The nystagmus can be present at rest, or they can be provoked by the Dix-Hallpike maneuver.

But there are subtle nuances in the nystagmus that can help you differentiate peripheral from central vertigo on the exam!

In central vertigo, the direction of the nystagmus can be horizontal, torsional or rotatory, and vertical. In peripheral vertigo, nystagmus can be horizontal or torsional, but never vertical.

Also, in central vertigo, there usually is no lag time between the Dix-Hallpike maneuver and the onset of nystagmus, and the nystagmus usually lasts for more than 1 minute.

In peripheral vertigo, there’s usually a 2 to 40 second lag time between the maneuver and the onset of nystagmus, and the nystagmus lasts for less than 1 minute.

Finally, the Dix-Hallpike maneuver usually provokes mild vertigo in central vertigo, compared to more severe vertigo in peripheral vertigo.

Another thing associated with central causes is skew deviation where the eyes move upwards and rotate counterclockwise.

This is normally due to damage to the prenuclear vestibular nerve input in the brain stem.

Other associated symptoms also provide a clue.

For example, in the exams if you see the 4 Ds: diplopia, dysphagia, dysarthria, or dysmetria, think of central vertigo, whereas auditory symptoms like hearing loss or tinnitus suggest peripheral vertigo.

There are also characteristics of the symptoms that can help you identify each specific disorder.

BPPV causes recurrent episodes of vertigo that are provoked by a specific and predictable change in head position, such as rolling out of bed.

Episodes last less than one minute, and can be accompanied by nausea or vomiting, which can be present in all cases of vertigo.

A high yield fact is that hearing loss and tinnitus are usually absent in BPPV.

In comparison with BPPV, vestibular neuritis causes acute, severe, constant, peripheral vertigo lasting several days.

Head movement can worsen the symptoms, but the symptoms can occur at rest and don’t rely on a specific position.

Also, unlike BPPV, there may be hearing loss.

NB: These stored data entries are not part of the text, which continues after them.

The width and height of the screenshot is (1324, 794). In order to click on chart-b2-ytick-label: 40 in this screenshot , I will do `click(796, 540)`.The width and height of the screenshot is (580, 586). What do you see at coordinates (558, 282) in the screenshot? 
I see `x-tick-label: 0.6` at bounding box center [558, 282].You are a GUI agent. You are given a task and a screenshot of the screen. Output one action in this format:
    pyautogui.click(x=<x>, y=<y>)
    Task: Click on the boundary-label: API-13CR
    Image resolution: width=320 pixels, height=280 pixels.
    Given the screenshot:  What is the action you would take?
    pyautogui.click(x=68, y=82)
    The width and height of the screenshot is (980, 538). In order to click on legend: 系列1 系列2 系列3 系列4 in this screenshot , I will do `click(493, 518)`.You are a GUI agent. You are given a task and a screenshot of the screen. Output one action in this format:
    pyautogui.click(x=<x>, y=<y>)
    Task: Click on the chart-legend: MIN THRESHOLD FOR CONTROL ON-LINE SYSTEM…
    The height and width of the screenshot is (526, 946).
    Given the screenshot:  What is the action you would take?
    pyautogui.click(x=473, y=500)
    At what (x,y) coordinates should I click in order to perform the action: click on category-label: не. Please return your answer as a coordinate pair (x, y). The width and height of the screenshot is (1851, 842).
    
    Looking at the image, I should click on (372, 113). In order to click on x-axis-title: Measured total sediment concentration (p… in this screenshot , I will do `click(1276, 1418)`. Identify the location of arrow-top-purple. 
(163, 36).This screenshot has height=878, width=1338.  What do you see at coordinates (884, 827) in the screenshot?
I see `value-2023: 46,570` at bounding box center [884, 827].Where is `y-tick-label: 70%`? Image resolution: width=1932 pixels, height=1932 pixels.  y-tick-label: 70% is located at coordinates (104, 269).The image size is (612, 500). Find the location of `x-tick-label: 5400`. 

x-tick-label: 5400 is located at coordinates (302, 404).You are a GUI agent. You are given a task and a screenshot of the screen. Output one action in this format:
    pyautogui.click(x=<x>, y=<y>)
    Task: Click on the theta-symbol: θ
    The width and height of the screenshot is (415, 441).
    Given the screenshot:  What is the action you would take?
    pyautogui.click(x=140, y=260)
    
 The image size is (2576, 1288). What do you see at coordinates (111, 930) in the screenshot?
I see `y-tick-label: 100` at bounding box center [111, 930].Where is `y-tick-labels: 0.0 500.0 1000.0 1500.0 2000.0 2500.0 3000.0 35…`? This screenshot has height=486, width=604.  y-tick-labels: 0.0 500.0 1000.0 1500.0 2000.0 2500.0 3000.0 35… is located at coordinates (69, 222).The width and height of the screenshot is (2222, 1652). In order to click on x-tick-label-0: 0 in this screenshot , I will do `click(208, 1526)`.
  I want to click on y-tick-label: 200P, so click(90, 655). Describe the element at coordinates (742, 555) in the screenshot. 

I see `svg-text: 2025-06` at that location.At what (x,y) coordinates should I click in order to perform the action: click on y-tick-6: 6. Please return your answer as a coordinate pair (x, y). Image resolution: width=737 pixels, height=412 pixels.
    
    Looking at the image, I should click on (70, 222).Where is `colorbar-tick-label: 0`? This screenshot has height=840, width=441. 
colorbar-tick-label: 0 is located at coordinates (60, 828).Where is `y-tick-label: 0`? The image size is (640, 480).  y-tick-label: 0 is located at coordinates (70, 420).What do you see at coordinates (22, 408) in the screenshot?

Individuals with vestibular neuritis sometimes have a prior viral upper respiratory tract infection.

Now, Ménière’s disease typically starts between the ages of 20 and 40. Individuals with Ménière’s disease typically develop a triad of symptoms: recurrent episodic vertigo, sensorineural hearing loss, and tinnitus, and that’s something you absolutely have to remember for the exams!

Additional symptoms include a sense of ear fullness, also referred to as aural fullness.

The onset of symptoms is usually abrupt, and episodes usually last from 20 minutes up to 24 hours.

Typically, there are long periods of remission in between clusters of vertigo attacks, and triggers include high salt intake, caffeine, alcohol, and nicotine.


Vertigo is defined as an illusion of movement that's either self-movement or movement of the surrounding environment. Vertigo is classified into peripheral and central vertigo. Peripheral vertigo is caused by disorders like benign paroxysmal positional vertigo (BPPV), vestibular neuritis, Meniere's disease, and an acoustic neuroma. Causes of central vertigo include posterior circulation stroke, brainstem or cerebellar tumors or lesions.

Diagnosis is made based on clinical presentation and the patient's history, but sometimes imaging studies are required to rule out central causes like a posterior circulation stroke. Treatment depends on the underlying causes and may include medications like antiemetics and benzodiazepines, or even surgery.